Kneeling next to an active dig of an ancient crocodilian creature, Lewin admits that he is not a paleontologist, but he can pore over a find like this for hours. This quality may seem incongruous with the adrenaline-infused ER, but Lewin disagrees and points to the fossil. “It has a story. Same thing as when you are seeing patients. You are trying to figure out the story,” he says. The story of a 200-million-year-old animal or a single disease — the only difference is the pace.
[This article originally appeared in print as "On Call in the Wild."]
Matt’s Must-Have Med Kit
It’s impossible to prepare for every emergency, but in addition to standard first-aid supplies, there are a few things Lewin rarely leaves civilization without.

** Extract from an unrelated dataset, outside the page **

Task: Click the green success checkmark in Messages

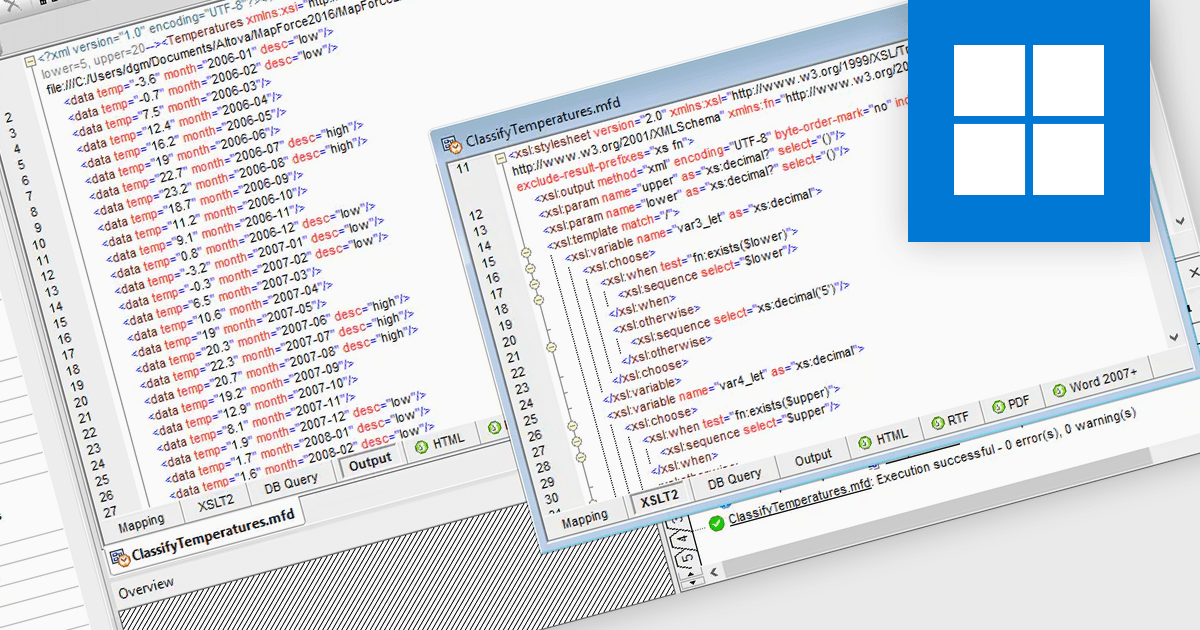Action: tap(717, 522)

Safety pins: Lewin prefers medium or large. They’re crucial for turning shirts into slings, and they can be heat-sterilized and used to relieve blood trapped under a toenail.
Heavy-duty nail clippers: Crucial to a happy team are happy hands and feet. Hangnails, ingrown toenails and other slight discomforts for city dwellers can be misery in the backcountry.
Skin stapler and staple remover: Lewin is a huge fan of these. Like a normal stapler (but not to be swapped with one), skin staplers punch stainless-steel clips over a wound to close it.
Sugar: Never assume that a diabetic has brought it. Lewin brings granular sugar, which he also uses to clean wounds.
Baby aspirin: This is less for pain and more for heart attacks and strokes, which demand a fast blood thinner. The small-size pills allow Lewin to administer just the right dose.
Thermometer: Amazingly, many people don’t think to pack this medicine-cabinet staple into their roving med kits. But if a patient has a fever, this is a crucial tool. Taking regular temperature readings will help you distinguish minor bugs from life-threatening disease.
Fingertip pulse oximeter: Combined with a thermometer, a finger oxygen sensor — available at many drugstores — gives a great read on vitals. It distinguishes between someone who is in real trouble and someone who is just short of breath.
Presence of mind: If you have nothing else, this is the most important asset you can bring into the wilderness.